**Task to complete:** Reproduce every line of the listing below word for word, leaving out the pictures.

═════ Record extracts

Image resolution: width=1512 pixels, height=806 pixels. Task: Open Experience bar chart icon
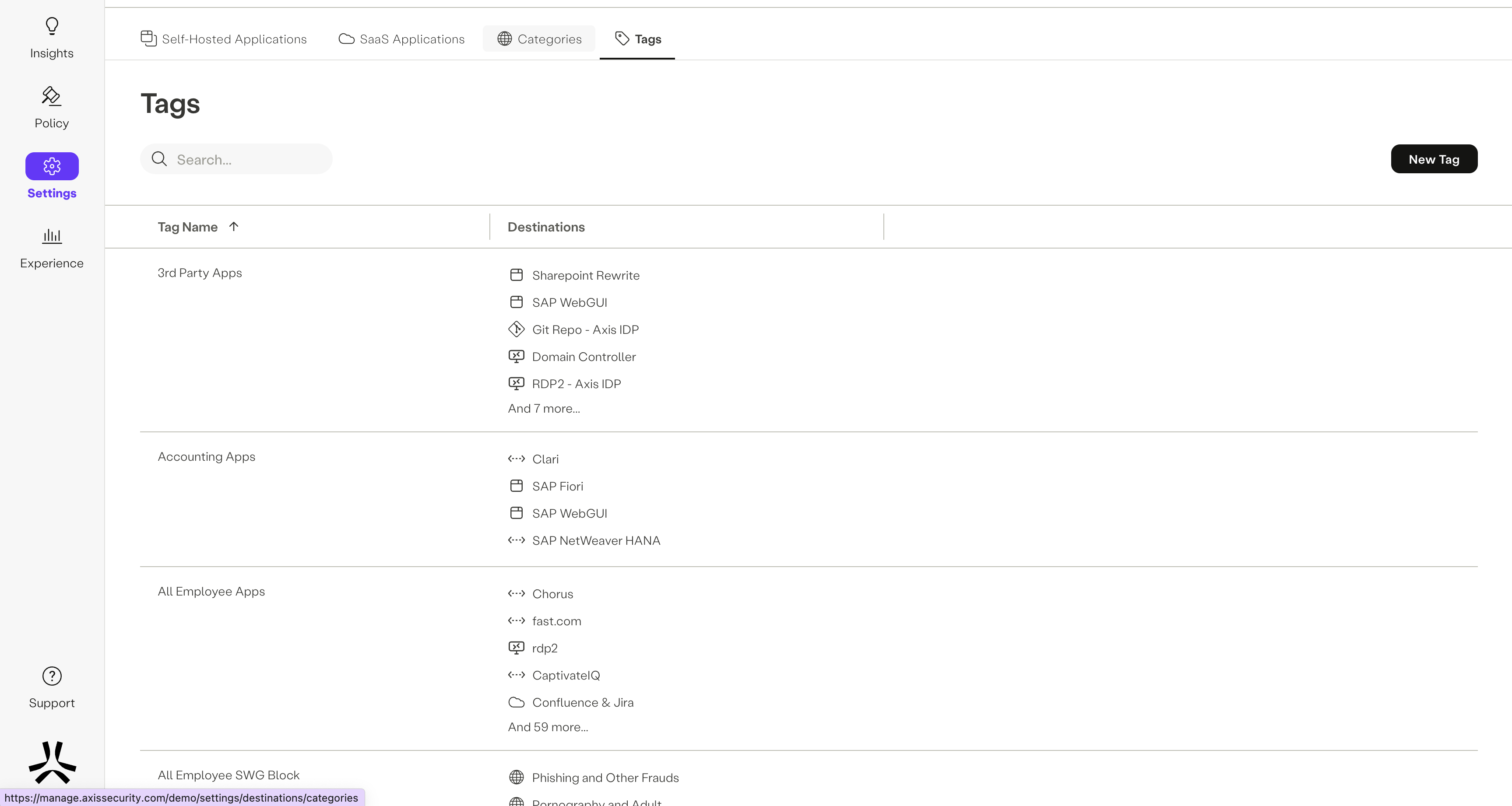pyautogui.click(x=52, y=236)
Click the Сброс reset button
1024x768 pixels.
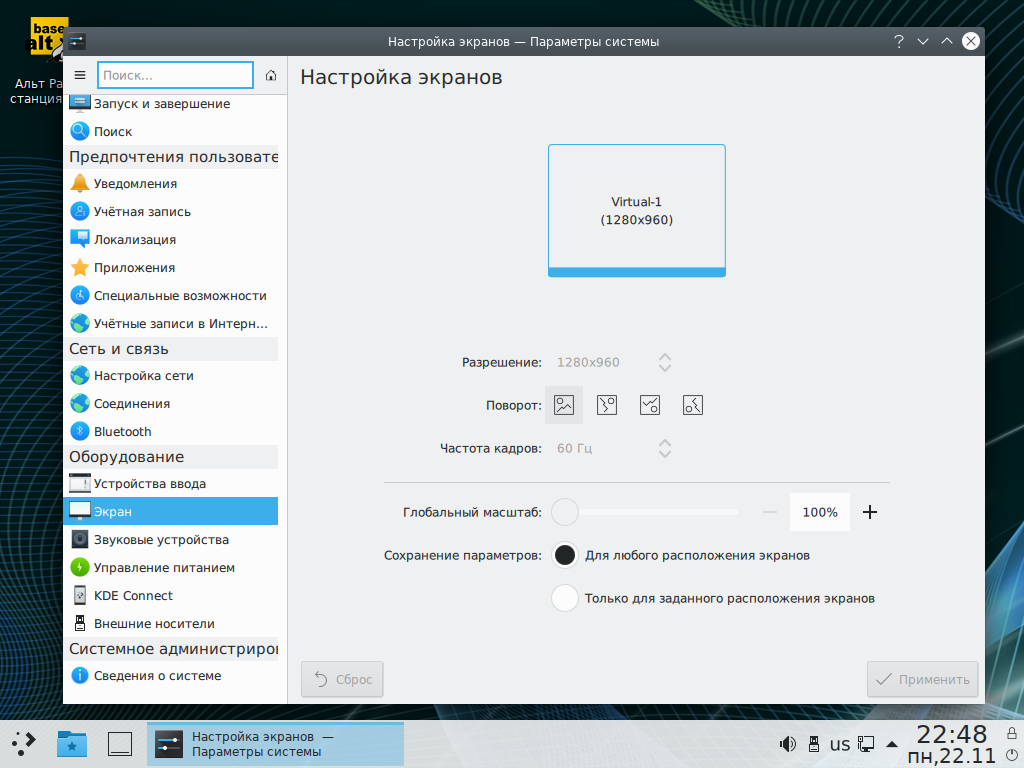tap(342, 680)

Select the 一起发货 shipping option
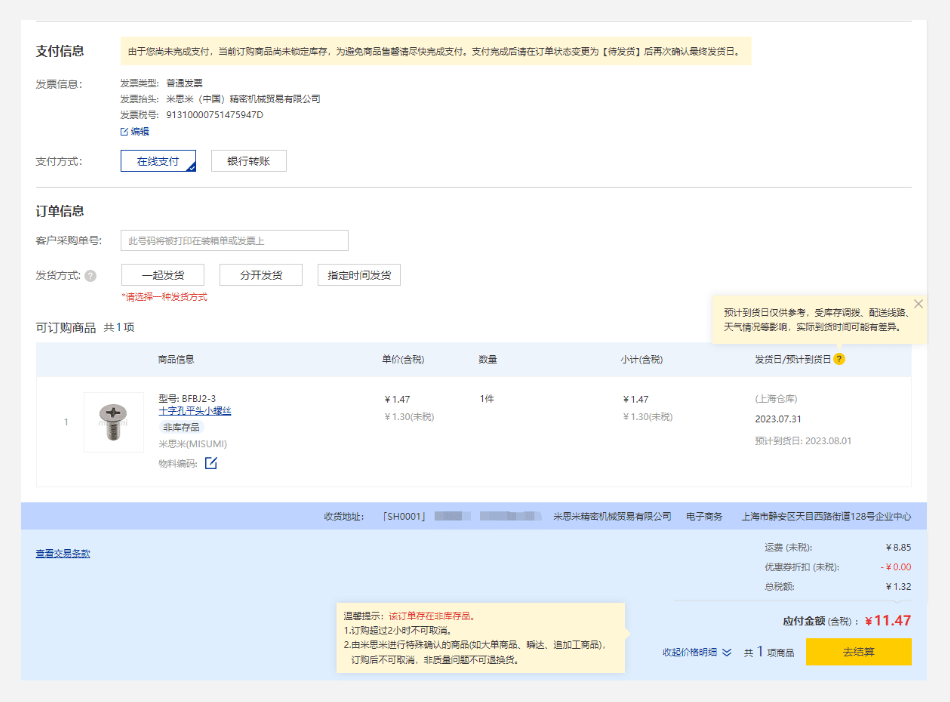pos(162,275)
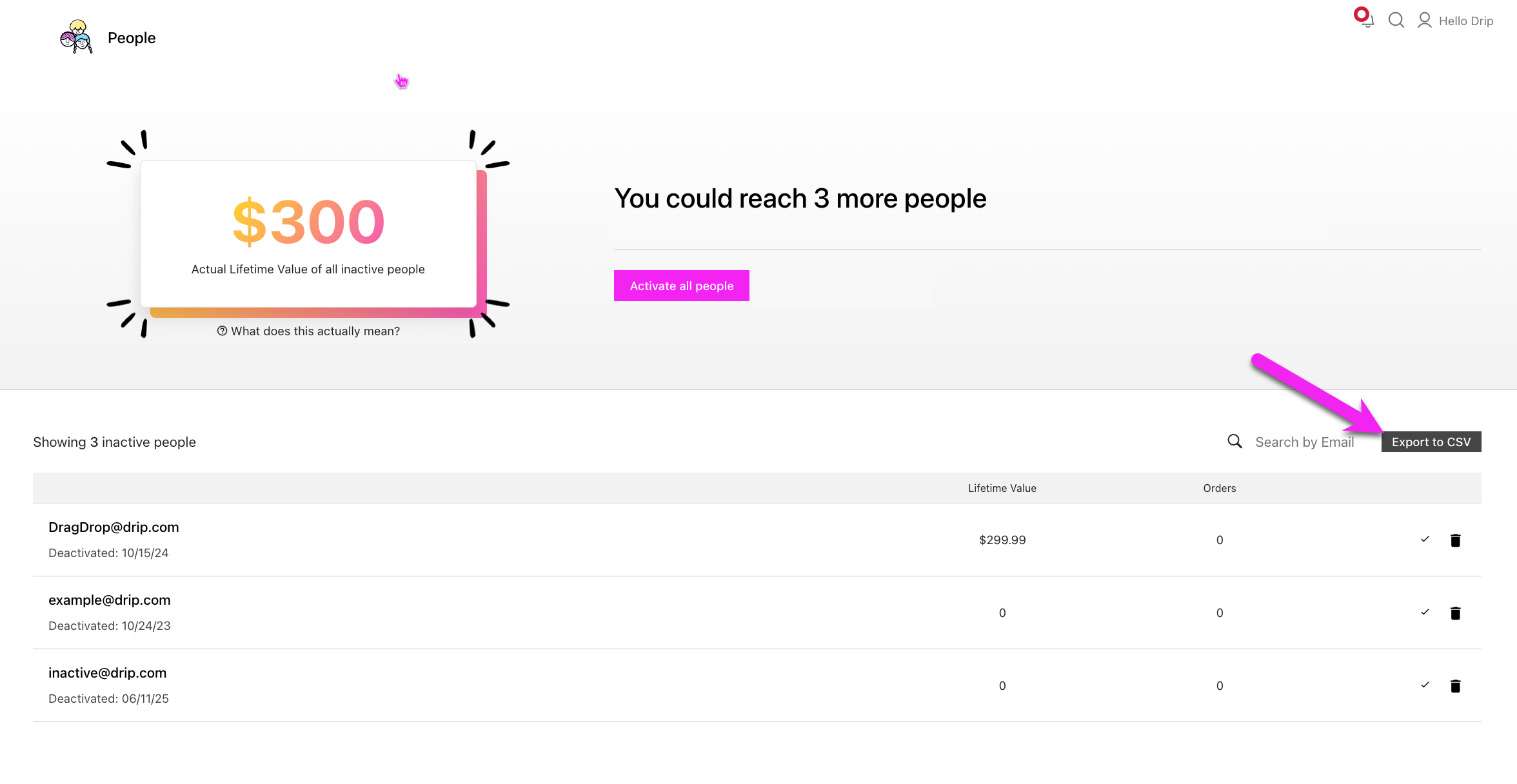This screenshot has height=784, width=1517.
Task: Click the question mark help icon
Action: point(222,331)
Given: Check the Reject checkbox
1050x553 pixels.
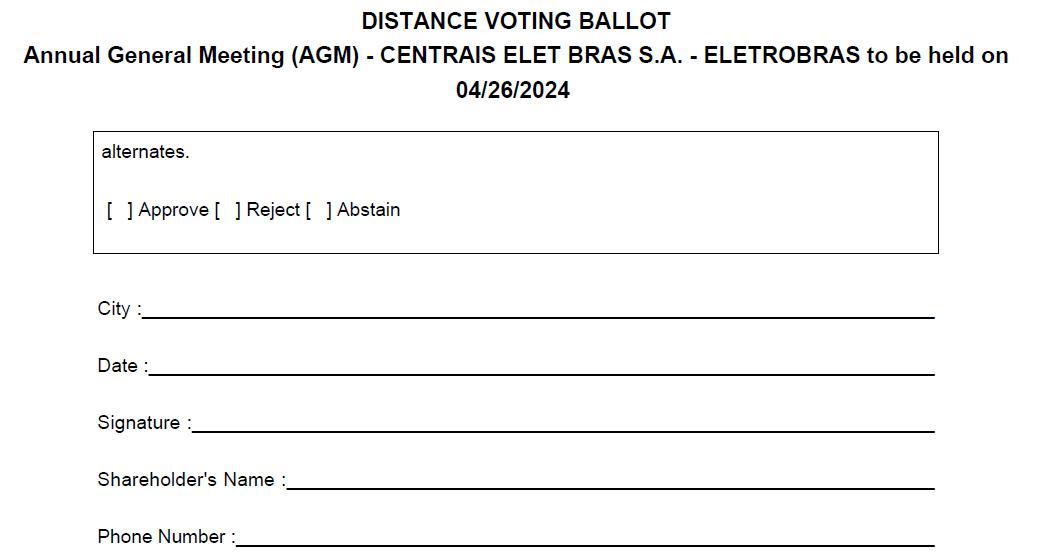Looking at the screenshot, I should (228, 210).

══════════

**Answer to the problem:**
Image resolution: width=1512 pixels, height=806 pixels. Task: Open Experience bar chart icon
pyautogui.click(x=52, y=236)
Click the Сброс reset button
1024x768 pixels.
tap(342, 680)

Select the 一起发货 shipping option
pos(162,275)
This screenshot has height=784, width=1517.
Task: Click the question mark help icon
Action: point(222,331)
Given: Check the Reject checkbox
1050x553 pixels.
Looking at the screenshot, I should (228, 210).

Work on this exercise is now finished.